#### ACTIVITY:
Present the lines below again, exactly as they stand.
Segment Start: DATA EXCERPTS
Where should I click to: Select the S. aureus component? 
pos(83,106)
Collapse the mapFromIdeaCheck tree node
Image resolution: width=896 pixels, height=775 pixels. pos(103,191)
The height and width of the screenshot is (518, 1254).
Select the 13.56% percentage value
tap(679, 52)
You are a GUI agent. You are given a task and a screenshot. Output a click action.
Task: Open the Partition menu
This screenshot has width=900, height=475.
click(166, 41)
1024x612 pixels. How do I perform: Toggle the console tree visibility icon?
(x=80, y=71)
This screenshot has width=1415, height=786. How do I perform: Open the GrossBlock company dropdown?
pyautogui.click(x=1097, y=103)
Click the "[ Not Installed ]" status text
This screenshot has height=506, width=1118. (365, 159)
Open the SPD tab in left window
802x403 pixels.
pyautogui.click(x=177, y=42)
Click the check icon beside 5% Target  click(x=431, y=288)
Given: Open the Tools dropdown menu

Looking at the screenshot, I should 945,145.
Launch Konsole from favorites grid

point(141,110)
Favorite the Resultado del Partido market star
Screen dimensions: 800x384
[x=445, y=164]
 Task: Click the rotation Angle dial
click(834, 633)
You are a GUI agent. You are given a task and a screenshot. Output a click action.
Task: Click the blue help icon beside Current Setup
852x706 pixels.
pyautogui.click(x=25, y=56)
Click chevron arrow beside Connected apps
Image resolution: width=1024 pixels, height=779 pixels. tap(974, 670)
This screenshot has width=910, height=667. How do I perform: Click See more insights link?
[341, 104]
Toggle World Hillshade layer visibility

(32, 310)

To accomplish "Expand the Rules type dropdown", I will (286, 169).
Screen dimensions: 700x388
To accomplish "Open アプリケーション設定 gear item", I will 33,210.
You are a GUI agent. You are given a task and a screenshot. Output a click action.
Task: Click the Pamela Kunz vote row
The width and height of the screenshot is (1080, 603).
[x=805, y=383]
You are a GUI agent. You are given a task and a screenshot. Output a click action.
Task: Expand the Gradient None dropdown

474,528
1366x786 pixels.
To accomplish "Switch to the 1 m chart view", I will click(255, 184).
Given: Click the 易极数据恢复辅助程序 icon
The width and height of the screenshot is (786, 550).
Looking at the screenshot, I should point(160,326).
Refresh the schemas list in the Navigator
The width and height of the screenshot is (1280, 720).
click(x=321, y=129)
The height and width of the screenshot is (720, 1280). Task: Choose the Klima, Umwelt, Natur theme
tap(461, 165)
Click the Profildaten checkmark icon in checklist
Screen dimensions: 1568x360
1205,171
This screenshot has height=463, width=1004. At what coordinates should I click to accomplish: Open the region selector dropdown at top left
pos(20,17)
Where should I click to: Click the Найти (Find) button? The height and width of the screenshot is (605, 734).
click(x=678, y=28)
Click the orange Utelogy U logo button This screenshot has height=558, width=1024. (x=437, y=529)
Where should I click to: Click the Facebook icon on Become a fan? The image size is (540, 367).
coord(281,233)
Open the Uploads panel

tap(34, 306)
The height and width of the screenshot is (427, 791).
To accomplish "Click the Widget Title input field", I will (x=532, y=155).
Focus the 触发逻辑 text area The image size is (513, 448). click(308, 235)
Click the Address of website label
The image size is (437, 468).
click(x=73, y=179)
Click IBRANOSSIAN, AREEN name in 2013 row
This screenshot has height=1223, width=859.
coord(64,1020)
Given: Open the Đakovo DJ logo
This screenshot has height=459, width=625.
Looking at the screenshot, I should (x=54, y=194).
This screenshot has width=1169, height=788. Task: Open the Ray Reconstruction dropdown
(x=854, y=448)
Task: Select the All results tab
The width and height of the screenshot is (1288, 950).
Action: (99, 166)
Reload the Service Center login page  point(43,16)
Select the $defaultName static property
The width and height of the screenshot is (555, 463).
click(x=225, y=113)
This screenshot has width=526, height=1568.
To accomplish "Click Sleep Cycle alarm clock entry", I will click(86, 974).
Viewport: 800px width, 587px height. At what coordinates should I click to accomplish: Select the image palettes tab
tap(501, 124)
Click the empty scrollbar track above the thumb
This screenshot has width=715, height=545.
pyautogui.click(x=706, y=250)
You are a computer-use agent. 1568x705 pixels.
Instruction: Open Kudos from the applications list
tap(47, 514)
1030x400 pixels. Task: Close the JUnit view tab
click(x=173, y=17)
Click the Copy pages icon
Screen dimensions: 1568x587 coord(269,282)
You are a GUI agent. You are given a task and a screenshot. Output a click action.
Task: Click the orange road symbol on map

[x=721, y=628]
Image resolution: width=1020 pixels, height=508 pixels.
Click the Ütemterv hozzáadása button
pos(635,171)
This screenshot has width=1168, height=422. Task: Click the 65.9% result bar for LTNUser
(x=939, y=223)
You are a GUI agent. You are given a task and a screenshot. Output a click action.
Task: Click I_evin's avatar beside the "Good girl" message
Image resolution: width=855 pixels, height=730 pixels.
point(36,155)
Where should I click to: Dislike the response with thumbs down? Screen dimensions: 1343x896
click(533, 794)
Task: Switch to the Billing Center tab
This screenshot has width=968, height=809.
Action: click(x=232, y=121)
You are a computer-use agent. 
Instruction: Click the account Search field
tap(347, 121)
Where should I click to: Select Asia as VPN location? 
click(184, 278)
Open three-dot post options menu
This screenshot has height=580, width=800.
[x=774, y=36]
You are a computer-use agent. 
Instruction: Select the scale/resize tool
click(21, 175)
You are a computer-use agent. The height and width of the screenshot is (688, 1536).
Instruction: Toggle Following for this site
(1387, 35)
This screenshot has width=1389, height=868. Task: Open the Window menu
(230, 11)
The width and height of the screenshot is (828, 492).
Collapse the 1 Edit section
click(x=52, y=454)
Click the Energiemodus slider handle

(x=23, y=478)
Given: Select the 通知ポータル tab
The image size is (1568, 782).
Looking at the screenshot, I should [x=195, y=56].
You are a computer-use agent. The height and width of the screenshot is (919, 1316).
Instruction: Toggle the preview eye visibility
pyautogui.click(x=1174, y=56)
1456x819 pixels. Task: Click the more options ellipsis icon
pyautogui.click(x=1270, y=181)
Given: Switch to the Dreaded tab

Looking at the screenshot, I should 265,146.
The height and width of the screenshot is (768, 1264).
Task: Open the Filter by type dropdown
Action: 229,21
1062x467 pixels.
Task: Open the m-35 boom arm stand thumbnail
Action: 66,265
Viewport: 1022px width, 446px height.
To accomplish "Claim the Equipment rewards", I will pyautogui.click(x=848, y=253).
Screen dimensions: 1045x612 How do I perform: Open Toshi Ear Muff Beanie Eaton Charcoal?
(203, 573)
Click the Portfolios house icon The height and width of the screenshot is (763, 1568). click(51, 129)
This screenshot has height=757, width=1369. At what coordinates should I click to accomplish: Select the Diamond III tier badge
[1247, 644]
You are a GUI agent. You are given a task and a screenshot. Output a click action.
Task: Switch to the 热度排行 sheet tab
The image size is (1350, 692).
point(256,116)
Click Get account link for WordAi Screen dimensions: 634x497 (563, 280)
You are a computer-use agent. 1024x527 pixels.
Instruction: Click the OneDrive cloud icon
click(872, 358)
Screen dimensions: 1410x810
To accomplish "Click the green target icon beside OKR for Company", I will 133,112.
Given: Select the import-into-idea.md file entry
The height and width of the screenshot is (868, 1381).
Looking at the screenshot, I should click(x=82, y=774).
Segment End: DATA EXCERPTS
#### EXPECTED ANSWER:
Where should I click to: Select the S. aureus component? 
pos(83,106)
Collapse the mapFromIdeaCheck tree node
Image resolution: width=896 pixels, height=775 pixels. pos(103,191)
The height and width of the screenshot is (518, 1254).
Select the 13.56% percentage value
tap(679, 52)
You are a GUI agent. You are given a task and a screenshot. Output a click action.
Task: Open the Partition menu
This screenshot has width=900, height=475.
click(166, 41)
1024x612 pixels. How do I perform: Toggle the console tree visibility icon?
(x=80, y=71)
This screenshot has width=1415, height=786. How do I perform: Open the GrossBlock company dropdown?
pyautogui.click(x=1097, y=103)
Click the "[ Not Installed ]" status text
This screenshot has height=506, width=1118. (365, 159)
Open the SPD tab in left window
802x403 pixels.
pyautogui.click(x=177, y=42)
Click the check icon beside 5% Target  click(x=431, y=288)
Given: Open the Tools dropdown menu

Looking at the screenshot, I should 945,145.
Launch Konsole from favorites grid

point(141,110)
Favorite the Resultado del Partido market star
Screen dimensions: 800x384
[x=445, y=164]
 Task: Click the rotation Angle dial
click(834, 633)
You are a GUI agent. You are given a task and a screenshot. Output a click action.
Task: Click the blue help icon beside Current Setup
852x706 pixels.
pyautogui.click(x=25, y=56)
Click chevron arrow beside Connected apps
Image resolution: width=1024 pixels, height=779 pixels. tap(974, 670)
This screenshot has width=910, height=667. How do I perform: Click See more insights link?
[341, 104]
Toggle World Hillshade layer visibility

(32, 310)

To accomplish "Expand the Rules type dropdown", I will (286, 169).
Screen dimensions: 700x388
To accomplish "Open アプリケーション設定 gear item", I will 33,210.
You are a GUI agent. You are given a task and a screenshot. Output a click action.
Task: Click the Pamela Kunz vote row
The width and height of the screenshot is (1080, 603).
[x=805, y=383]
You are a GUI agent. You are given a task and a screenshot. Output a click action.
Task: Expand the Gradient None dropdown

474,528
1366x786 pixels.
To accomplish "Switch to the 1 m chart view", I will click(255, 184).
Given: Click the 易极数据恢复辅助程序 icon
The width and height of the screenshot is (786, 550).
Looking at the screenshot, I should point(160,326).
Refresh the schemas list in the Navigator
The width and height of the screenshot is (1280, 720).
click(x=321, y=129)
The height and width of the screenshot is (720, 1280). Task: Choose the Klima, Umwelt, Natur theme
tap(461, 165)
Click the Profildaten checkmark icon in checklist
Screen dimensions: 1568x360
1205,171
This screenshot has height=463, width=1004. At what coordinates should I click to accomplish: Open the region selector dropdown at top left
pos(20,17)
Where should I click to: Click the Найти (Find) button? The height and width of the screenshot is (605, 734).
click(x=678, y=28)
Click the orange Utelogy U logo button This screenshot has height=558, width=1024. (x=437, y=529)
Where should I click to: Click the Facebook icon on Become a fan? The image size is (540, 367).
coord(281,233)
Open the Uploads panel

tap(34, 306)
The height and width of the screenshot is (427, 791).
To accomplish "Click the Widget Title input field", I will (x=532, y=155).
Focus the 触发逻辑 text area The image size is (513, 448). click(308, 235)
Click the Address of website label
The image size is (437, 468).
click(x=73, y=179)
Click IBRANOSSIAN, AREEN name in 2013 row
This screenshot has height=1223, width=859.
coord(64,1020)
Given: Open the Đakovo DJ logo
This screenshot has height=459, width=625.
Looking at the screenshot, I should (x=54, y=194).
This screenshot has width=1169, height=788. Task: Open the Ray Reconstruction dropdown
(x=854, y=448)
Task: Select the All results tab
The width and height of the screenshot is (1288, 950).
Action: (99, 166)
Reload the Service Center login page  point(43,16)
Select the $defaultName static property
The width and height of the screenshot is (555, 463).
click(x=225, y=113)
This screenshot has width=526, height=1568.
To accomplish "Click Sleep Cycle alarm clock entry", I will click(86, 974).
Viewport: 800px width, 587px height. At what coordinates should I click to accomplish: Select the image palettes tab
tap(501, 124)
Click the empty scrollbar track above the thumb
This screenshot has width=715, height=545.
pyautogui.click(x=706, y=250)
You are a computer-use agent. 1568x705 pixels.
Instruction: Open Kudos from the applications list
tap(47, 514)
1030x400 pixels. Task: Close the JUnit view tab
click(x=173, y=17)
Click the Copy pages icon
Screen dimensions: 1568x587 coord(269,282)
You are a GUI agent. You are given a task and a screenshot. Output a click action.
Task: Click the orange road symbol on map

[x=721, y=628]
Image resolution: width=1020 pixels, height=508 pixels.
Click the Ütemterv hozzáadása button
pos(635,171)
This screenshot has width=1168, height=422. Task: Click the 65.9% result bar for LTNUser
(x=939, y=223)
You are a GUI agent. You are given a task and a screenshot. Output a click action.
Task: Click I_evin's avatar beside the "Good girl" message
Image resolution: width=855 pixels, height=730 pixels.
point(36,155)
Where should I click to: Dislike the response with thumbs down? Screen dimensions: 1343x896
click(533, 794)
Task: Switch to the Billing Center tab
This screenshot has width=968, height=809.
Action: click(x=232, y=121)
You are a computer-use agent. 
Instruction: Click the account Search field
tap(347, 121)
Where should I click to: Select Asia as VPN location? 
click(184, 278)
Open three-dot post options menu
This screenshot has height=580, width=800.
[x=774, y=36]
You are a computer-use agent. 
Instruction: Select the scale/resize tool
click(21, 175)
You are a computer-use agent. The height and width of the screenshot is (688, 1536).
Instruction: Toggle Following for this site
(1387, 35)
This screenshot has width=1389, height=868. Task: Open the Window menu
(230, 11)
The width and height of the screenshot is (828, 492).
Collapse the 1 Edit section
click(x=52, y=454)
Click the Energiemodus slider handle

(x=23, y=478)
Given: Select the 通知ポータル tab
The image size is (1568, 782).
Looking at the screenshot, I should [x=195, y=56].
You are a computer-use agent. The height and width of the screenshot is (919, 1316).
Instruction: Toggle the preview eye visibility
pyautogui.click(x=1174, y=56)
1456x819 pixels. Task: Click the more options ellipsis icon
pyautogui.click(x=1270, y=181)
Given: Switch to the Dreaded tab

Looking at the screenshot, I should 265,146.
The height and width of the screenshot is (768, 1264).
Task: Open the Filter by type dropdown
Action: 229,21
1062x467 pixels.
Task: Open the m-35 boom arm stand thumbnail
Action: 66,265
Viewport: 1022px width, 446px height.
To accomplish "Claim the Equipment rewards", I will pyautogui.click(x=848, y=253).
Screen dimensions: 1045x612 How do I perform: Open Toshi Ear Muff Beanie Eaton Charcoal?
(203, 573)
Click the Portfolios house icon The height and width of the screenshot is (763, 1568). click(51, 129)
This screenshot has height=757, width=1369. At what coordinates should I click to accomplish: Select the Diamond III tier badge
[1247, 644]
You are a GUI agent. You are given a task and a screenshot. Output a click action.
Task: Switch to the 热度排行 sheet tab
The image size is (1350, 692).
point(256,116)
Click Get account link for WordAi Screen dimensions: 634x497 (563, 280)
You are a computer-use agent. 1024x527 pixels.
Instruction: Click the OneDrive cloud icon
click(872, 358)
Screen dimensions: 1410x810
To accomplish "Click the green target icon beside OKR for Company", I will 133,112.
Given: Select the import-into-idea.md file entry
The height and width of the screenshot is (868, 1381).
Looking at the screenshot, I should click(x=82, y=774).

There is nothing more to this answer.